Start of Supplied entries
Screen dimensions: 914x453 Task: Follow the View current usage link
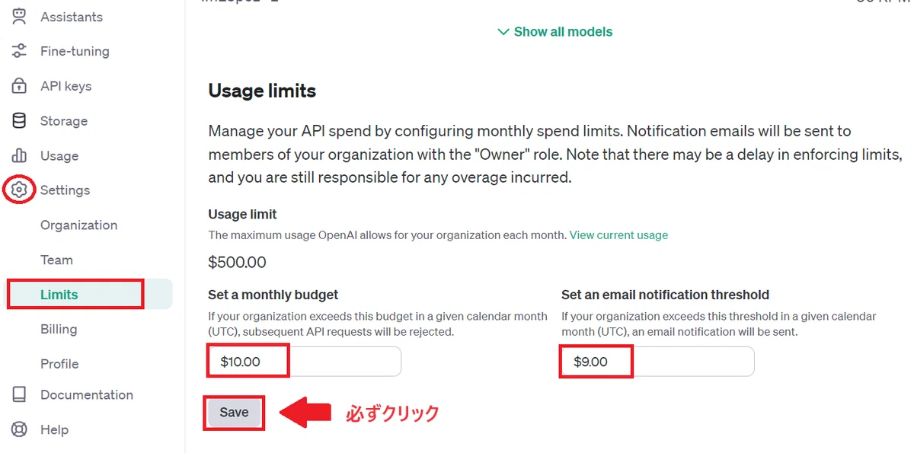[618, 235]
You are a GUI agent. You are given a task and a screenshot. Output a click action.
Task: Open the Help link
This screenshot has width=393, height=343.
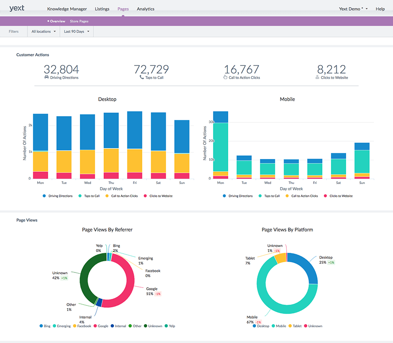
End of Supplied entries
• **Prompt**
In how many lines of the data does the string "screenshot" appear? Only the number should be given.

• **Answer section**
2